How to keep only duplicates efficiently?
- by Marc Eaddy
Given an STL vector, I'd like an algorithm that outputs only the duplicates in sorted order, e.g.,
INPUT : { 4, 4, 1, 2, 3, 2, 3 }
OUTPUT: { 2, 3, 4 }
The algorithm is trivial, but the goal is to make it as efficient as std::unique().
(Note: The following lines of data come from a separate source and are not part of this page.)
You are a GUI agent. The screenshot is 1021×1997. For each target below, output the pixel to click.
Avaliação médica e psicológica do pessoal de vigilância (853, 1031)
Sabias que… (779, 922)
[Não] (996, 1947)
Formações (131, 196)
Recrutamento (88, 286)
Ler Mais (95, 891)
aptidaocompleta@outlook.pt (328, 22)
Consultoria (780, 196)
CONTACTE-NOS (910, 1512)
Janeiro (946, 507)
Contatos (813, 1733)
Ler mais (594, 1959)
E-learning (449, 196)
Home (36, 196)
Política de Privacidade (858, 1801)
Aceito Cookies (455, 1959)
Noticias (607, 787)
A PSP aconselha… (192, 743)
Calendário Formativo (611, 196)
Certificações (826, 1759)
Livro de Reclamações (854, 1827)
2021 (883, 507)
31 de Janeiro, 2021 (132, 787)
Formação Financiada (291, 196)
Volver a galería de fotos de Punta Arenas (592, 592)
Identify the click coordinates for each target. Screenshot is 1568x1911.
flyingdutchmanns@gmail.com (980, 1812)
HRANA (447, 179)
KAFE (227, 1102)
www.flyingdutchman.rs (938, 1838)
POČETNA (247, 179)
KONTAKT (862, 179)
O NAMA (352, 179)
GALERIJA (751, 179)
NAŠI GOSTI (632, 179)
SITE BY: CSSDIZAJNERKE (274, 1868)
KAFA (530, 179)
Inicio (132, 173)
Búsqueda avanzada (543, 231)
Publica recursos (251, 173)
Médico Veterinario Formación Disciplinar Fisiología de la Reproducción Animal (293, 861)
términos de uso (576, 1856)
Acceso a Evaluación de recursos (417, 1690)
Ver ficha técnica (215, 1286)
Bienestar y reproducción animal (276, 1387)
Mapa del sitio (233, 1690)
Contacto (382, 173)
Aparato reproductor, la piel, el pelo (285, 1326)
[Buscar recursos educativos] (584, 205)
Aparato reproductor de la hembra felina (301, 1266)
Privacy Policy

My naive implementation modifies the container in-place:
My naive implementation:
void keep_duplicates(vector<int>* pv)
{
// Sort (in-place) so we can find duplicates in linear time
sort(pv->begin(), pv->end());
vector<int>::iterator it_start = pv->begin();
while (it_start != pv->end())
{
size_t nKeep = 0;
// Find the next different element
vector<int>::iterator it_stop = it_start + 1;
while (it_stop != pv->end() && *it_start == *it_stop)
{
nKeep = 1; // This gets set redundantly
++it_stop;
}
// If the element is a duplicate, keep only the first one (nKeep=1).
// Otherwise, the element is not duplicated so erase it (nKeep=0).
it_start = pv->erase(it_start + nKeep, it_stop);
}
}
If you can make this more efficient, elegant, or general, please let me know. For example, a custom sorting algorithm, or copy elements in the 2nd loop to eliminate the erase() call.